Olivier POUCLET présente une revue de la littérature récente sur l’intérêt et les modalités de prescription d’un traitement de substitution par la méthadone pendant la grossesse et après l’accouchement.
Ce texte est complété par l’analyse d’un article récent de J.J. Mc CARTHY sur l’excrétion de la méthadone dans le lait maternel qui montre bien que l’allaitement par la mère est possible.

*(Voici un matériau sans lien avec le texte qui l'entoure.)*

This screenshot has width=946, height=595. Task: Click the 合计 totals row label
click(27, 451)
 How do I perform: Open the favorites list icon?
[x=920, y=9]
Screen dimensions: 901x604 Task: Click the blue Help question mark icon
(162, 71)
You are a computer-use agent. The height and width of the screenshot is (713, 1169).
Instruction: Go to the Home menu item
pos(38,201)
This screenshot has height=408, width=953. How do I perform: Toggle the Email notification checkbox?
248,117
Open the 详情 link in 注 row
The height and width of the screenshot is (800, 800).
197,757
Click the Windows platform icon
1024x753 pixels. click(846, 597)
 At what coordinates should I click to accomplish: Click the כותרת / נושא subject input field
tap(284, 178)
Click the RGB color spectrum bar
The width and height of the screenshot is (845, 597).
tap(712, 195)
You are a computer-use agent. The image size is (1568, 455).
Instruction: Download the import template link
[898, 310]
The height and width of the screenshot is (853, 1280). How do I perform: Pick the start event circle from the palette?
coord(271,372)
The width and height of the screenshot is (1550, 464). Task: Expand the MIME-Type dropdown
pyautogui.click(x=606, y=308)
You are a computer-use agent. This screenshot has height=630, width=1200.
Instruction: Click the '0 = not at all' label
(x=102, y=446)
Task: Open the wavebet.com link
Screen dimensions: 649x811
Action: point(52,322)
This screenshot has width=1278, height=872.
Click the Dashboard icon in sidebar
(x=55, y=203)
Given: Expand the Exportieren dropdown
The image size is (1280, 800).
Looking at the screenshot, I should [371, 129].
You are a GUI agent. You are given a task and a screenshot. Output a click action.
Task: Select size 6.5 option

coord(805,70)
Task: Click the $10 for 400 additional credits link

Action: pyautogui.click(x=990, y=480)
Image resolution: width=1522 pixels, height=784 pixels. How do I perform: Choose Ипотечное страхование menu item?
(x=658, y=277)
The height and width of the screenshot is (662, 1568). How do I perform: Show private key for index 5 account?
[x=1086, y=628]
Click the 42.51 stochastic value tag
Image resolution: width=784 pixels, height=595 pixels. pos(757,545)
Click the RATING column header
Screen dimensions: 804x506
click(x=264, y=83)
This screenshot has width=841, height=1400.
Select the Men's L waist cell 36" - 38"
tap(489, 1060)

Christian JACQUES présente les résultats d’une enquête réalisée auprès des médecins généralistes belges francophones, qui met en lumière l’importance du rôle des généralistes dans la prise en charge des femmes toxicomanes ; il insiste par ailleurs sur la fréquente surévaluation des risques encourus par l’enfant, dûe à la stigmatisation de la consommation de drogues illicites, alors que l’exposition fœtale à l’alcool, beaucoup plus dangereuse, est regardée avec un œil moins agressif.
Anne-Clotilde DEMAN a rédigé une mise au point bibliographique très complète sur le syndrome de sevrage des nouveau-nés de mères pharmaco-dépendantes aux opiacés et ses modalités de prise en charge.
L’étude rétrospective de Myriam CASSEN rapportant le parcours et le devenir à moyen terme de 54 enfants et de leurs 41 mères montre bien les difficultés de prise en charge en l’absence de traitement de substitution, dans une population de femmes gravement dépendantes aux opiacés et suivies en CSST. Le taux de séparation mère/enfant est, dans cette population, particulièrement élevé (12 % d’emblée et 40 % secondairement).
Enfin Corinne CHANAL et toute l’équipe pluridisciplinaire de Montpellier, pionnière dans ce domaine, présente leurs modalités de fonctionnement et leurs résultats, très spectaculaires en matière de prévention des pathologies périnatales et de la séparation mère/enfant.
Beaucoup de chemin a été parcouru, grâce à un changement de notre regard sur ces femmes, mais il reste encore beaucoup à faire pour généraliser ces pratiques et pour toujours améliorer notre accueil.